**** Available records

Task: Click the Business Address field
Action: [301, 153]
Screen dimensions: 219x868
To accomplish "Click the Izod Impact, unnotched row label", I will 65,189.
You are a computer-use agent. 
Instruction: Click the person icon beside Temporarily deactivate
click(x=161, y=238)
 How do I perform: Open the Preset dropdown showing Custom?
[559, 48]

********
**** Available records

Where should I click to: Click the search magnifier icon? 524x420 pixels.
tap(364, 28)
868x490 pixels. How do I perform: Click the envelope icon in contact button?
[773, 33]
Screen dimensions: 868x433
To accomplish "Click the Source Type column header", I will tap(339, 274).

********

_To do_.
Scan the entries above and return each line that holds "Screen".

_Result for this task_.
Screen dimensions: 219x868
Screen dimensions: 868x433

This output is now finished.